▶ Description of the task: Copy out the data below, replacing every "computer-use agent" with "desktop assistant" and changing nothing else.

Data items
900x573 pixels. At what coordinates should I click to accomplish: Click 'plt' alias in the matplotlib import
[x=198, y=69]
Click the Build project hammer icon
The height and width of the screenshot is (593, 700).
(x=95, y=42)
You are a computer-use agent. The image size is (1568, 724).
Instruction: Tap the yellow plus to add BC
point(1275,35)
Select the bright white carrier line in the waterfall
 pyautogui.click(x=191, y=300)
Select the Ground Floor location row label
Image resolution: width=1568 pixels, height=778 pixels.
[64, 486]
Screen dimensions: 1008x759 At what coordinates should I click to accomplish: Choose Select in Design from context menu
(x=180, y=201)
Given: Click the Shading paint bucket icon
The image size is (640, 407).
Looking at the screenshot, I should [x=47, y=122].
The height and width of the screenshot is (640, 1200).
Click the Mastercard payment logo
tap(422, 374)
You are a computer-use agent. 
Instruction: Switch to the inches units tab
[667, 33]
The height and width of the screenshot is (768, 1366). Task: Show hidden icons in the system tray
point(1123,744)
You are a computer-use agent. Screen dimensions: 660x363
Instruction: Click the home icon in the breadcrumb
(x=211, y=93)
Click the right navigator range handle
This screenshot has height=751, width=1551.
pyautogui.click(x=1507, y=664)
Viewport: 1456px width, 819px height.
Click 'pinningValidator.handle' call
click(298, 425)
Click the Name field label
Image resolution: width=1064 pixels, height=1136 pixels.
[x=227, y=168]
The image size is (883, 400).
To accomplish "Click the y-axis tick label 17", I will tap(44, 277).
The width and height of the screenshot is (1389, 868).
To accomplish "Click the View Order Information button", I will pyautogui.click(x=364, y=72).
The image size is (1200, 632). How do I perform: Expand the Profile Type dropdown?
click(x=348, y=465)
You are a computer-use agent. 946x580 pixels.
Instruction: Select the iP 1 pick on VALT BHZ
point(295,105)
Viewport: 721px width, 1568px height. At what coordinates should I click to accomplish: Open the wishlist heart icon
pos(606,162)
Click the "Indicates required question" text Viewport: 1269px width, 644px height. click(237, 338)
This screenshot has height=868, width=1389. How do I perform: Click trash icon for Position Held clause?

▶ Solution to this problem:
900x573 pixels. At what coordinates should I click to accomplish: Click 'plt' alias in the matplotlib import
[x=198, y=69]
Click the Build project hammer icon
The height and width of the screenshot is (593, 700).
(x=95, y=42)
You are a desktop assistant. The image size is (1568, 724).
Instruction: Tap the yellow plus to add BC
point(1275,35)
Select the bright white carrier line in the waterfall
 pyautogui.click(x=191, y=300)
Select the Ground Floor location row label
Image resolution: width=1568 pixels, height=778 pixels.
[64, 486]
Screen dimensions: 1008x759 At what coordinates should I click to accomplish: Choose Select in Design from context menu
(x=180, y=201)
Given: Click the Shading paint bucket icon
The image size is (640, 407).
Looking at the screenshot, I should [x=47, y=122].
The height and width of the screenshot is (640, 1200).
Click the Mastercard payment logo
tap(422, 374)
You are a desktop assistant. 
Instruction: Switch to the inches units tab
[667, 33]
The height and width of the screenshot is (768, 1366). Task: Show hidden icons in the system tray
point(1123,744)
You are a desktop assistant. Screen dimensions: 660x363
Instruction: Click the home icon in the breadcrumb
(x=211, y=93)
Click the right navigator range handle
This screenshot has height=751, width=1551.
pyautogui.click(x=1507, y=664)
Viewport: 1456px width, 819px height.
Click 'pinningValidator.handle' call
click(298, 425)
Click the Name field label
Image resolution: width=1064 pixels, height=1136 pixels.
[x=227, y=168]
The image size is (883, 400).
To accomplish "Click the y-axis tick label 17", I will tap(44, 277).
The width and height of the screenshot is (1389, 868).
To accomplish "Click the View Order Information button", I will pyautogui.click(x=364, y=72).
The image size is (1200, 632). How do I perform: Expand the Profile Type dropdown?
click(x=348, y=465)
You are a desktop assistant. 946x580 pixels.
Instruction: Select the iP 1 pick on VALT BHZ
point(295,105)
Viewport: 721px width, 1568px height. At what coordinates should I click to accomplish: Open the wishlist heart icon
pos(606,162)
Click the "Indicates required question" text Viewport: 1269px width, 644px height. click(237, 338)
This screenshot has height=868, width=1389. How do I perform: Click trash icon for Position Held clause?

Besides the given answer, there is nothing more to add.